Problem requirements
Pick out each line of the records below that contains the string "resolution", and copy those lines in full.

Listed entries
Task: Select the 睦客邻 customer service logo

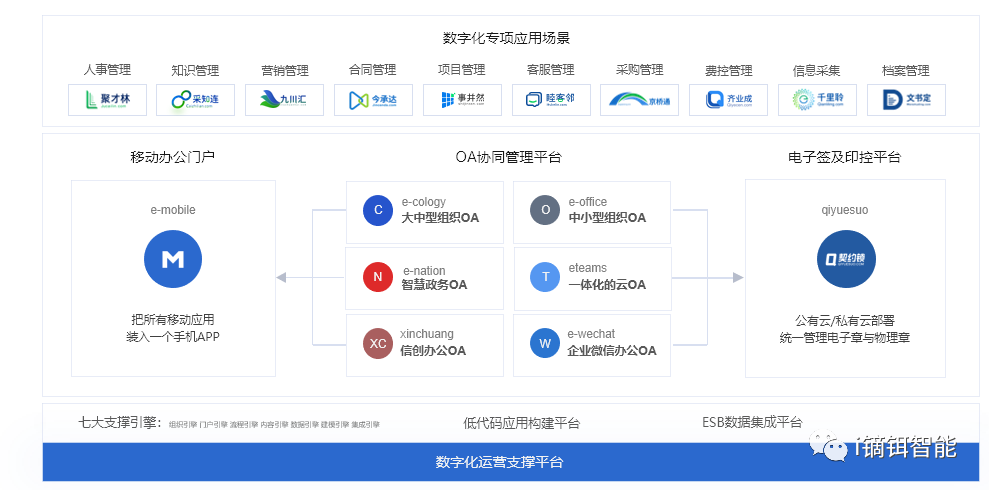Action: (x=551, y=100)
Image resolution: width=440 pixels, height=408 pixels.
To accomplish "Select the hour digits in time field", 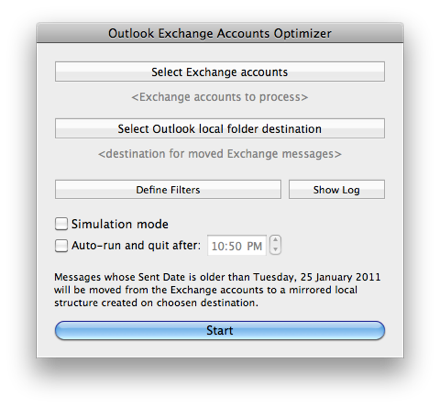I will coord(216,246).
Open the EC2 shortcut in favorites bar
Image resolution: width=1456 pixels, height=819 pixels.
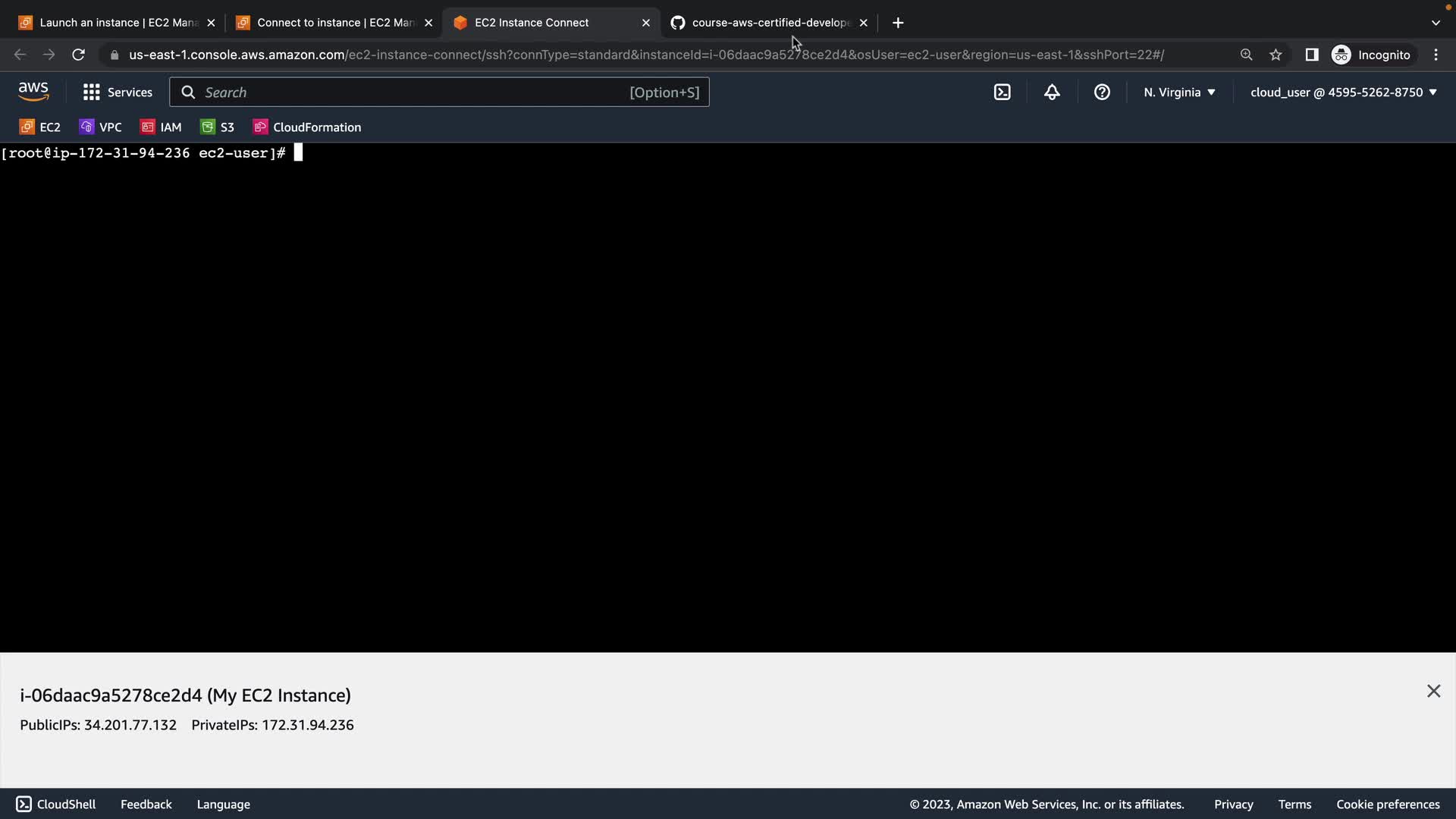[40, 127]
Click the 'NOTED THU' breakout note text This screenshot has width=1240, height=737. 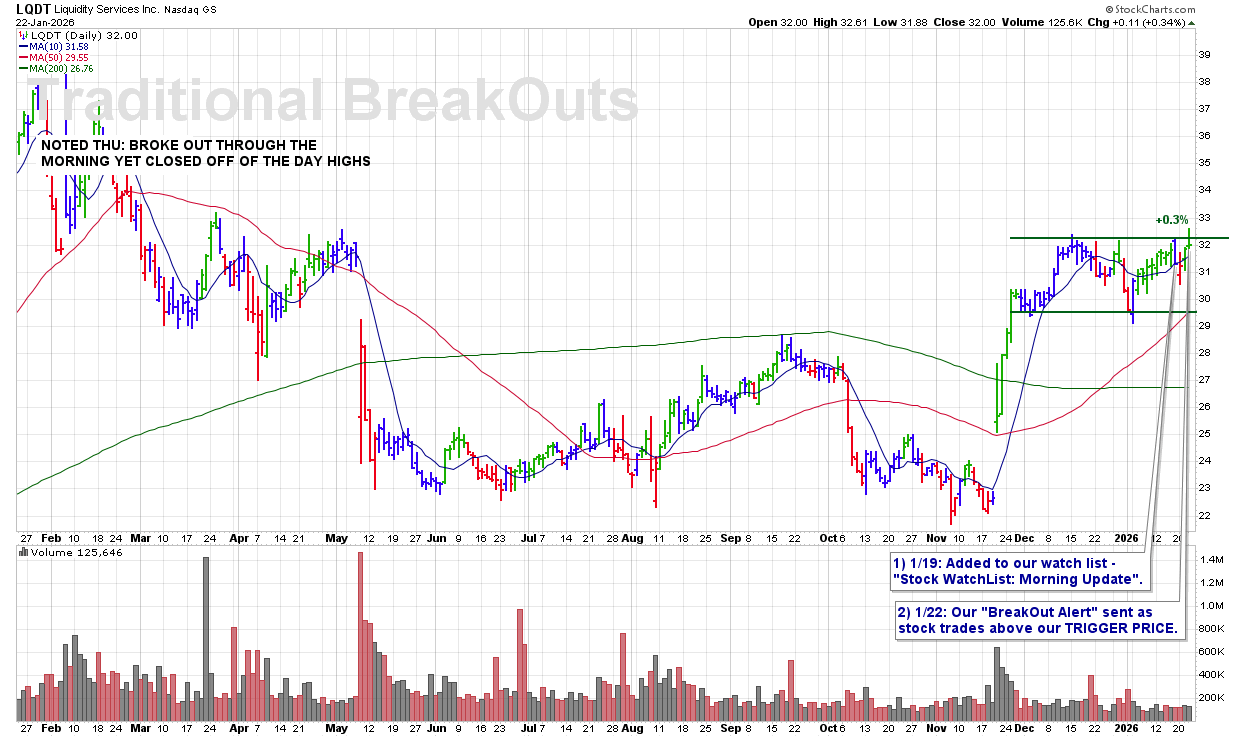pos(205,153)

Written response
Image resolution: width=440 pixels, height=408 pixels.
Image resolution: width=1456 pixels, height=819 pixels.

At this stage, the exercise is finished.